Required task:
Render this material as a JSON list of strings, one string per line, with blank lines omitted. Leave the pictures out of the list.
▼
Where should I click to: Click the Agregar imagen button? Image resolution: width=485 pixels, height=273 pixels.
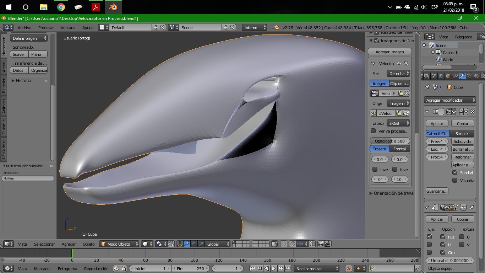pyautogui.click(x=389, y=52)
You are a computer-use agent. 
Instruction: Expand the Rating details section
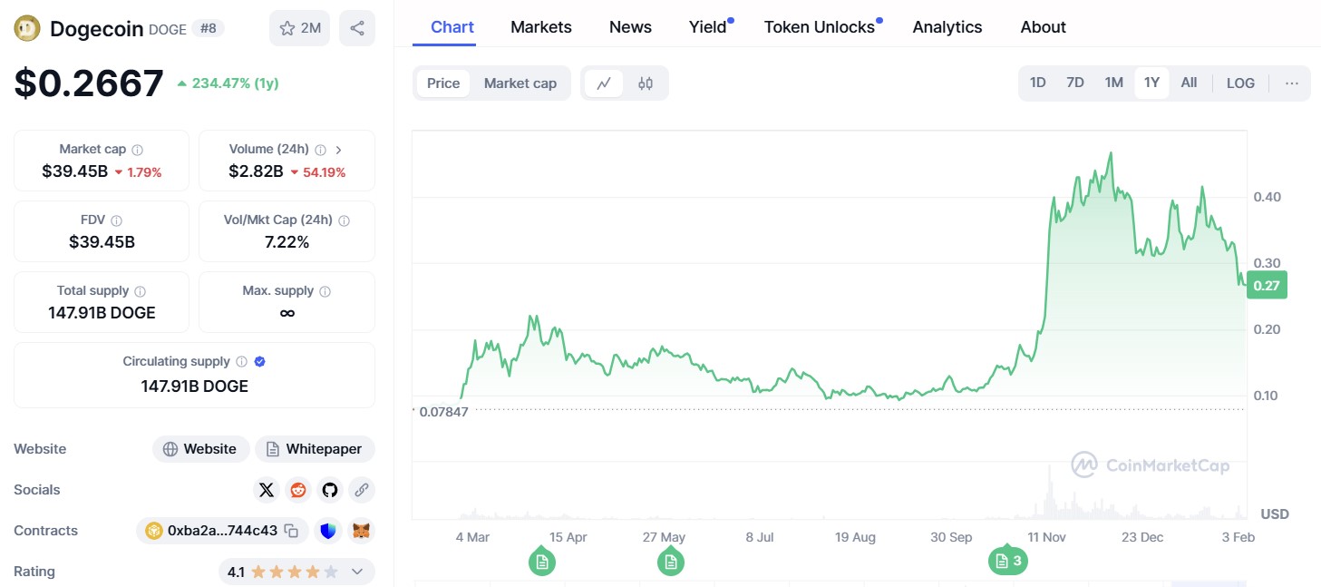click(x=357, y=572)
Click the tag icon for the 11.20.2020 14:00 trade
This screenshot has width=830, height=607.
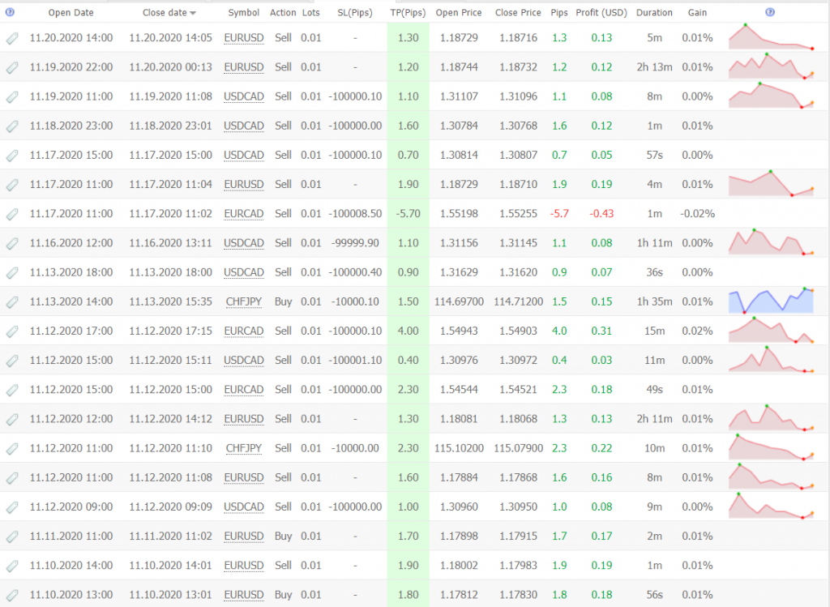click(11, 38)
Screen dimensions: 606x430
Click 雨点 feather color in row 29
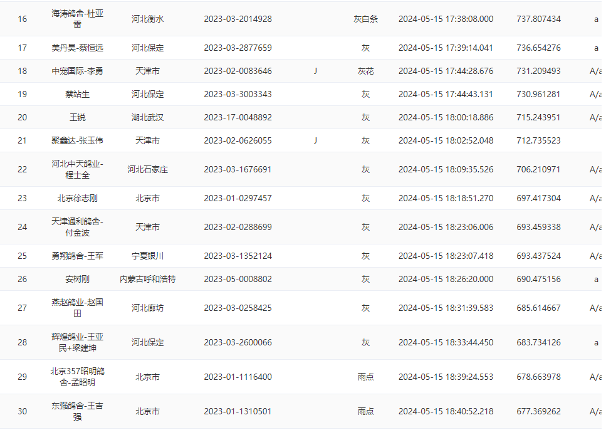point(365,377)
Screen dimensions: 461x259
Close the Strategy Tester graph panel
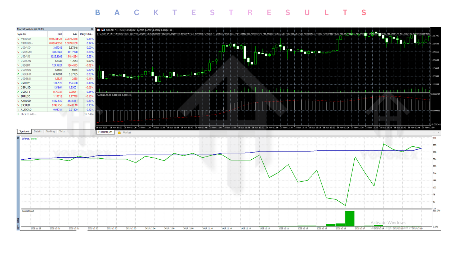click(x=18, y=138)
▲
Result:
[
  "Where should I click to: Click the Agregar imagen button? Image resolution: width=485 pixels, height=273 pixels.",
  "pyautogui.click(x=389, y=52)",
  "You are a computer-use agent. ",
  "Instruction: Expand the Rating details section",
  "click(x=357, y=572)",
  "Click the tag icon for the 11.20.2020 14:00 trade",
  "This screenshot has width=830, height=607.",
  "click(11, 38)",
  "Screen dimensions: 606x430",
  "Click 雨点 feather color in row 29",
  "point(365,377)",
  "Screen dimensions: 461x259",
  "Close the Strategy Tester graph panel",
  "click(x=18, y=138)"
]